Streamlined Sales Tax Project
Tim Lay, a partner with the law firm of Spiegel and McDiarmid in Washington (DC) who has represented many municipalities in communications law suits, told mayors that state and local governments rely heavily on sales and use taxes which make up a significant portion of their total revenues. A remote sale takes place when a seller in a different state sells goods and services to a buyer that resides in your city. When this happens, state and local governments can not require out-of'state sellers to collect their taxes. Two previous Supreme Court decisions make clear that state and local governments do not have the authority to force out-of'state merchants to collect their taxes. This problem first surfaced back in the 1960s with catalogue sales. As remote sales moved to the Internet, states and localities have witnessed significant erosion in their sales and use tax revenues.
Lay said in 2002, a number of states joined together to form a compact to simplify and streamline the collection and administration of sales and use taxes. Although great progress has been made in that many states have joined the compact (the streamlined sales tax project), Congress must approve legislation to give state and local governments the authority they need to require out-of'state sellers to collect their taxes.
He pointed out that no legislation has been introduced at this time. The longer introduction is delayed, the greater the difficulty the bill is expected to encounter in achieving approval. Congressional staffs have mentioned two key issues that are delaying introduction: (1) communications industry has been successful in inserting a controversial provision in the draft legislation requiring the centralized collection of communications taxes at the state level: and (2) vendor compensation or reimbursing companies for collecting state and local taxes (vendors currently collect local taxes without charge and do it for the privilege of doing business in the local area). Local governments strongly oppose these provisions because they would erode their communications tax base.
The Metro Economies Committee adopted the following resolutions:
The committee also discussed and adopted the following 17 resolutions.
- White House Office of Urban Affairs urges that U.S. Conference of Mayors supports the efforts of the White House Office of Urban Affairs to advocate and implement an agenda that strengthens the ability of metropolitan areas to thrive.
- Local Fiscal Emergency Stabilization urges the Administration and the United States Conference of Mayors to work in partnership to provide for a Local Fiscal Emergency and Stabilization program account to ensure that our cities have the financial and economic tools, and program funding and flexibility to sustain the essential public services and safety net programs. (This resolution was adopted with the caveat that a cost analysis be attached to it.)
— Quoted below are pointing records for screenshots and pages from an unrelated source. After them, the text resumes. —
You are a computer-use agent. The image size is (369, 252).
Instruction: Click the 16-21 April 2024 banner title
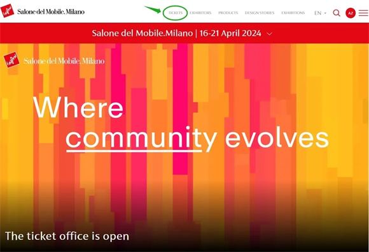[176, 33]
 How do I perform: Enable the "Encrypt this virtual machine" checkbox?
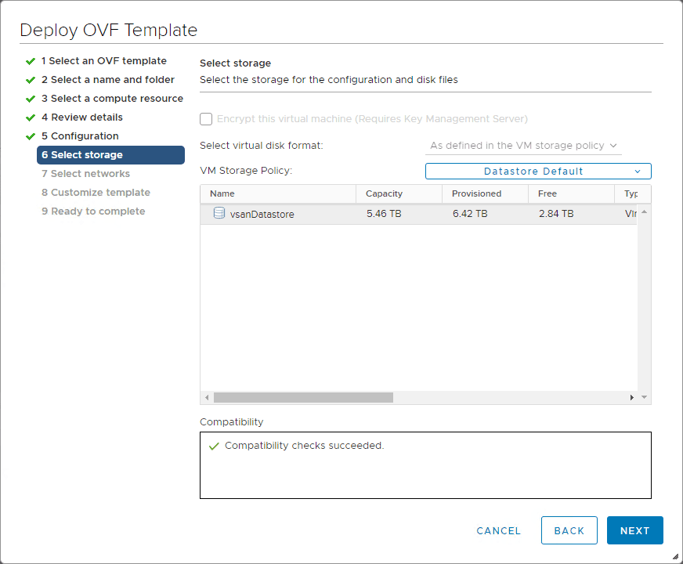point(205,119)
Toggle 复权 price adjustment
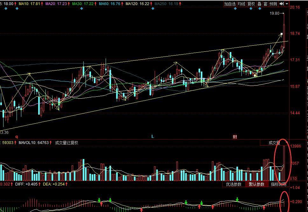308x212 pixels. point(251,4)
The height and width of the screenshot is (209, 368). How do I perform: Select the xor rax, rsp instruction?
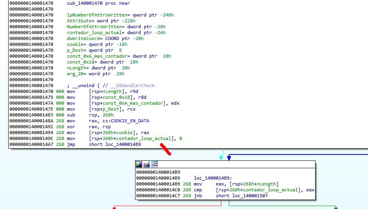click(88, 127)
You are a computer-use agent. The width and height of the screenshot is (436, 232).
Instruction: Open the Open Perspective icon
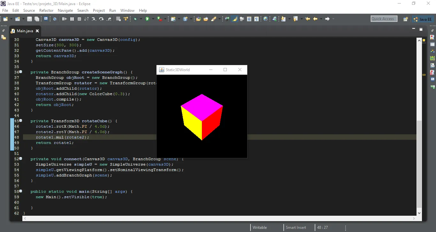pos(405,19)

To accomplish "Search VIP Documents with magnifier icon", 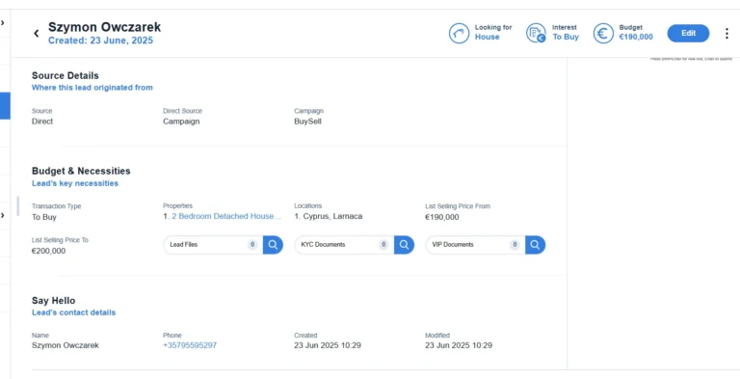I will click(x=535, y=245).
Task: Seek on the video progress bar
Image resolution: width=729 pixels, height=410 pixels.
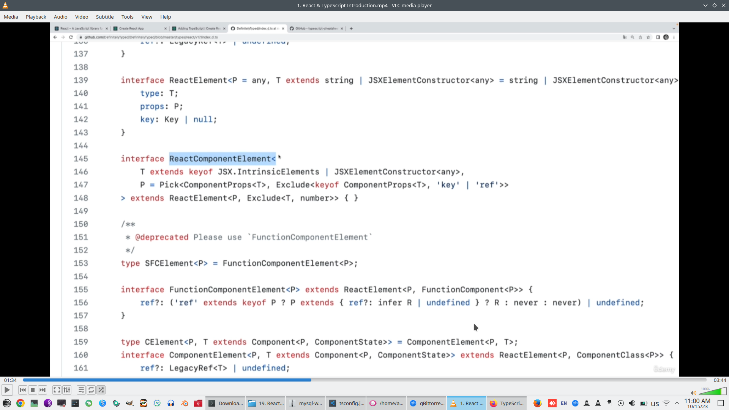Action: coord(365,380)

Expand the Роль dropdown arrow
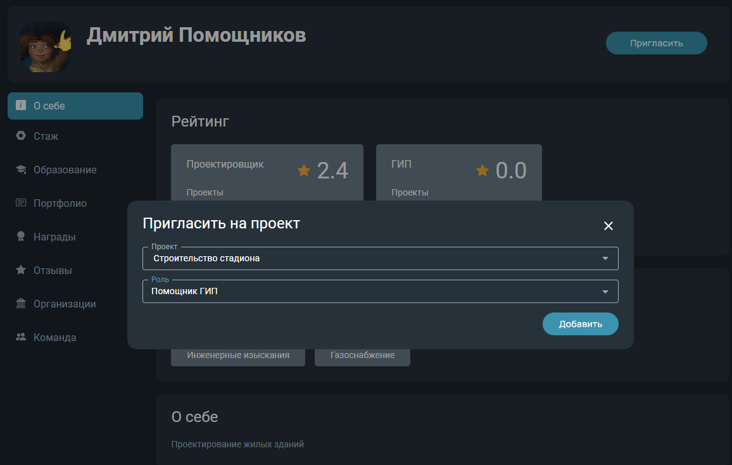605,292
- Federal Infrastructure Bank urges support for the enactment of legislation to create a new, streamlined Federal Infrastructure Bank to help revitalize the nation's public works and economy, and Congress to appropriate $5 billion in 2010 and such sums as may be authorized to support this effort in future years.
- "Greening" the Tax Code and Promoting Coordinated Federal Investment in Cities urges the Administration and Congress to reform and "green" the tax code by eliminating or significantly reducing tax preferences to entities emitting large quantities of greenhouse gases; to create a Green Zone Investment Tax Credit and a Green Housing Tax Credit that will encourage transit-oriented development and other development that can help reduce per capita carbon emissions; and to create a demonstration program in a select number of cities wherein key federal agencies can work with cities and their metropolitan partners to negotiate local "sustainable development" investment strategies that coordinate multiple federal agency actions and funding.
- Urging Congress to Inject Additional Capital into the Banking System and Provide Relief to Public Employee Retirement Systems uges Congress to adopt H.R. 710 or similar legislation to provide relief to financial institutions, public pension plans, and their sponsors. (This resolution was adopted with the caveat that a cost analysis be attached to it.)
- Solutions for the Municipal Surety Bond Crisis urges Congress and the Administration to work with mayors to immediately develop workable solutions to address the problem of providers of surety bonds receiving varying degrees of rating downgrades which threaten to put municipal bonds in technical default.
- Plan to Allow Cities to Access Traditional Market Interest Rates for Bonds urges the U.S. Treasury Secretary to implement a plan that will allow cities affected by the credit crisis to access traditional market interest rates for bonds.
- Ability of Cities to Access Appropriate Financing for Critically Needed Municipal Bonds urges Congress to enact legislation facilitating the ability of cities to access appropriate financing for critically needed municipal projects.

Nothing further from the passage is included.